## What you need to do
Provide again, from the entries below, every line from the one containing "Select the Life" through the one containing "Given: Select the first carousel slide dot", exactly as written, and no other line.

----------

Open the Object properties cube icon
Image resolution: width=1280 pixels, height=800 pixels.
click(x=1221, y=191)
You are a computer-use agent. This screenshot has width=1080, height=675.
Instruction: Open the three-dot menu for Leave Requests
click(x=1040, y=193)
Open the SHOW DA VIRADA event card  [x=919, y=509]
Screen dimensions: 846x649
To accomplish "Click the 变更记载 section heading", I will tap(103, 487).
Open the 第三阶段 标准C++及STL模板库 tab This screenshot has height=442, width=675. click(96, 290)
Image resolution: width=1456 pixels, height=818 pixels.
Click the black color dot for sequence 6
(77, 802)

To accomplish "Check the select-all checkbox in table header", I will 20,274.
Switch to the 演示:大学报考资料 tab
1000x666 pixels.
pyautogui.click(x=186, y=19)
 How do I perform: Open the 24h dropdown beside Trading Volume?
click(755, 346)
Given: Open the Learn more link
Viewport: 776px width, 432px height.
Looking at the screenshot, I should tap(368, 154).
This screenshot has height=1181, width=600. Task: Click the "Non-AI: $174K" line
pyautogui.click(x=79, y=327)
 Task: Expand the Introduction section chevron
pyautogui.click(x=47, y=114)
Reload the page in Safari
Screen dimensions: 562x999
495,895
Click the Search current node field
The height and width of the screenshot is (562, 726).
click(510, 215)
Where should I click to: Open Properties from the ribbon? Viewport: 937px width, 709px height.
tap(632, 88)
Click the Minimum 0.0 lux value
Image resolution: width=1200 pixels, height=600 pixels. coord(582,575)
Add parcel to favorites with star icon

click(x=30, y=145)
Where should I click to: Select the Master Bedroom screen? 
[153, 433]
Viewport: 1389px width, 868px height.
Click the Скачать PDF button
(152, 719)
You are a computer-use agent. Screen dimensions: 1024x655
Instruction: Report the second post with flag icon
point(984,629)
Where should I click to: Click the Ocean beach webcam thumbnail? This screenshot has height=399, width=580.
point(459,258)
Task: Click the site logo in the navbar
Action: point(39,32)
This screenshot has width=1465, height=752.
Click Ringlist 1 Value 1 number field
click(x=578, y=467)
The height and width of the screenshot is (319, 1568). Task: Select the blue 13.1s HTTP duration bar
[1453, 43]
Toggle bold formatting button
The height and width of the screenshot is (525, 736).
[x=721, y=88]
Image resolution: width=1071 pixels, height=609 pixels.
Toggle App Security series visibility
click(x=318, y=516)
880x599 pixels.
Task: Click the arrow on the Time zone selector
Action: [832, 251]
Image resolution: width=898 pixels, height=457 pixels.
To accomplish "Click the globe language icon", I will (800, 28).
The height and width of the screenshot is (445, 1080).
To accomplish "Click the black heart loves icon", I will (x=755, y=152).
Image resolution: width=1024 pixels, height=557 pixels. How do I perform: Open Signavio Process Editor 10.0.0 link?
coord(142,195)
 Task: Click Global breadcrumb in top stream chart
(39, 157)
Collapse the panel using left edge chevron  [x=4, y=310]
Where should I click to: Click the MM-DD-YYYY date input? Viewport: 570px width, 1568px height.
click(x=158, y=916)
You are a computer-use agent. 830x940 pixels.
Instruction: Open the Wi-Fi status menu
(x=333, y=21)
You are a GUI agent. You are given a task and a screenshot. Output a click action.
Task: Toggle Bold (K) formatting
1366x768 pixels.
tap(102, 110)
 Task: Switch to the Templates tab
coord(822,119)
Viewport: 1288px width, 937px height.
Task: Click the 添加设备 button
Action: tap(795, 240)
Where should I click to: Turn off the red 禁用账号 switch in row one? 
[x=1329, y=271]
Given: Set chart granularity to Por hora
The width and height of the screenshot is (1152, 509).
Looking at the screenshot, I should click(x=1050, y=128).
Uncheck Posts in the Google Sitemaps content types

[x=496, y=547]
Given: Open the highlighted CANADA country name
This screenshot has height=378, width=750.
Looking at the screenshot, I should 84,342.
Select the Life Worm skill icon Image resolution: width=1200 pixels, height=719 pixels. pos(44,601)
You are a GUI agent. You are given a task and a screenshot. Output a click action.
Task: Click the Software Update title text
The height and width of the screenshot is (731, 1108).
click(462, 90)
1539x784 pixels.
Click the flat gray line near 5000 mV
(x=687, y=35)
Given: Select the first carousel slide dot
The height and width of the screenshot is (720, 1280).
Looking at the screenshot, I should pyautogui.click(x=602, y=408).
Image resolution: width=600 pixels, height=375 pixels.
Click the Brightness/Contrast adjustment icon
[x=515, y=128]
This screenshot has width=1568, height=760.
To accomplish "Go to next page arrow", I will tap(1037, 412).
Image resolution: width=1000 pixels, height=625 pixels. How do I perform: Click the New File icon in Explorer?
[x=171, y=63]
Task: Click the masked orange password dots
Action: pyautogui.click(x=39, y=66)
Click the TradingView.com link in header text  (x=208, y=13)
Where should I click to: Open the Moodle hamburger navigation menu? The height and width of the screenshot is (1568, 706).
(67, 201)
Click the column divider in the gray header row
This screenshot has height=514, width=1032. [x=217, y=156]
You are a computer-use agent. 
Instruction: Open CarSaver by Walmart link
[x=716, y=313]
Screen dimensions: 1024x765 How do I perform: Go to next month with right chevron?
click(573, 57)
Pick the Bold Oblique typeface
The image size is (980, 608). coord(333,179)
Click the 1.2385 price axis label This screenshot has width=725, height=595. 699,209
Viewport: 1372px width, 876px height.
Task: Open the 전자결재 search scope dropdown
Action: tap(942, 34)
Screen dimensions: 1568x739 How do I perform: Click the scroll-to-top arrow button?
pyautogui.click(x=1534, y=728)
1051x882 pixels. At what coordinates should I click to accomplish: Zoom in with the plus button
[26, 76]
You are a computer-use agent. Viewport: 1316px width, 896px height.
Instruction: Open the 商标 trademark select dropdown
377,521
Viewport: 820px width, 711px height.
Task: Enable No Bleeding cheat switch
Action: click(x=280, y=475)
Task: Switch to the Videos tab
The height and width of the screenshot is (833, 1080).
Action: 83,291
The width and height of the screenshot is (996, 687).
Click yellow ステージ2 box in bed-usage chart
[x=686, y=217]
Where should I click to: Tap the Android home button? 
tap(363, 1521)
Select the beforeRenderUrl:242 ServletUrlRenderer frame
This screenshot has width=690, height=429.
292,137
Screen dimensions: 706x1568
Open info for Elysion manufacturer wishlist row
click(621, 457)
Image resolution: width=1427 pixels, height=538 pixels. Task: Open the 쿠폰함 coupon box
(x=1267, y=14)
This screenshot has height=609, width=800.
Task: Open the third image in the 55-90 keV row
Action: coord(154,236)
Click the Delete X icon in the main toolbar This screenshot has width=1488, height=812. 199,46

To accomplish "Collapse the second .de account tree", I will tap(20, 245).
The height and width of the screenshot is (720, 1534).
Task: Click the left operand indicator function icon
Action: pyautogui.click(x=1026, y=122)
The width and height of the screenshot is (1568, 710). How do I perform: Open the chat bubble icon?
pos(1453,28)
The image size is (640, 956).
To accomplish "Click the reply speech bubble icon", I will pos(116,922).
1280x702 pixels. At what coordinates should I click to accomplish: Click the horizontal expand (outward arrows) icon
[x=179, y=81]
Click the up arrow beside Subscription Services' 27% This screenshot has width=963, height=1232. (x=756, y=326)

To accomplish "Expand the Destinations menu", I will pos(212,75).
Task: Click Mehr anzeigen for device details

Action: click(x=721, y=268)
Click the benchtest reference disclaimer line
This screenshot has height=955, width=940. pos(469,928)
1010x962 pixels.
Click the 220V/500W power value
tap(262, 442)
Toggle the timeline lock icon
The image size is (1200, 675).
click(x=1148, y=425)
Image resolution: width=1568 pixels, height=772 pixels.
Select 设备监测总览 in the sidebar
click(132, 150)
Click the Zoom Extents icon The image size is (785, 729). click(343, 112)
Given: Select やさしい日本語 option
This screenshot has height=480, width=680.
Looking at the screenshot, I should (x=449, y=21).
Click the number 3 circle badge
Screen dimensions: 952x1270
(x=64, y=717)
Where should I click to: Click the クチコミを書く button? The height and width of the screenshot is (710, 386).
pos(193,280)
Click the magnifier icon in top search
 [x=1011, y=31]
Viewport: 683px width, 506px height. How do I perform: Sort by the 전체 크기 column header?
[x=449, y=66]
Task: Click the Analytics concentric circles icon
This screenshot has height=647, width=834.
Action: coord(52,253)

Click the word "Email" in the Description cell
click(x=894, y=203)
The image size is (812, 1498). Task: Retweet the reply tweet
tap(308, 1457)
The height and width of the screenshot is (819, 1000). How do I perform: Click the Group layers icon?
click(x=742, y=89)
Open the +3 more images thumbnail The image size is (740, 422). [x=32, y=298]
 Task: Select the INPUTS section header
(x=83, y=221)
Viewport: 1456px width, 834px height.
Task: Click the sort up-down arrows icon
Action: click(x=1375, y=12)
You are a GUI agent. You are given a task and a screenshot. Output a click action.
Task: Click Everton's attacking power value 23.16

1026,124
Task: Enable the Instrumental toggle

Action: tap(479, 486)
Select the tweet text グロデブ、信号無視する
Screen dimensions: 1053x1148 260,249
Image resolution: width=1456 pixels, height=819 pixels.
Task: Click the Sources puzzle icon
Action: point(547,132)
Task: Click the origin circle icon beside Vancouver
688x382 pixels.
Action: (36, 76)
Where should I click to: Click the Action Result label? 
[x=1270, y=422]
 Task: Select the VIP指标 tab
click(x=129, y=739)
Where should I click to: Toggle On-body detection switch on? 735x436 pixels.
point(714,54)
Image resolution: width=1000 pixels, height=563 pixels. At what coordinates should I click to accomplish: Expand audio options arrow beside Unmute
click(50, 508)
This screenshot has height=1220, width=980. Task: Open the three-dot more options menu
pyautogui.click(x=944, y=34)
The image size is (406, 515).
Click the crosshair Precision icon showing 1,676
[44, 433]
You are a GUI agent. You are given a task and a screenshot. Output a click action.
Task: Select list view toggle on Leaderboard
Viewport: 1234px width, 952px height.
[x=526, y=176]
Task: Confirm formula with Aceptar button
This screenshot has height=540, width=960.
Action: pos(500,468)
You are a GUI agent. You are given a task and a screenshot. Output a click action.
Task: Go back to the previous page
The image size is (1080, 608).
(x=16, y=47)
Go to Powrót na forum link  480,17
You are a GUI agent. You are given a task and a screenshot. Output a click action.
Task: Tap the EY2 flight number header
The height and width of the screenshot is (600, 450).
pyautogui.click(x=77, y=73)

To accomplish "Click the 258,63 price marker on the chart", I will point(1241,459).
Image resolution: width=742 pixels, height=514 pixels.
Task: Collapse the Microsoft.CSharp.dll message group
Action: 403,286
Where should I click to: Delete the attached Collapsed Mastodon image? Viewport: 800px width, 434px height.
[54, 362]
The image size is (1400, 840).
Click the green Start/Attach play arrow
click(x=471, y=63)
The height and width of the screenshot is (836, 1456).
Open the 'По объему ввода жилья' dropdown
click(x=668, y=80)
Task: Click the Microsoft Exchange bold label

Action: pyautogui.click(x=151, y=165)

----------

## Result of the task
Select the Life Worm skill icon Image resolution: width=1200 pixels, height=719 pixels. pos(44,601)
You are a GUI agent. You are given a task and a screenshot. Output a click action.
Task: Click the Software Update title text
The height and width of the screenshot is (731, 1108).
click(462, 90)
1539x784 pixels.
Click the flat gray line near 5000 mV
(x=687, y=35)
Given: Select the first carousel slide dot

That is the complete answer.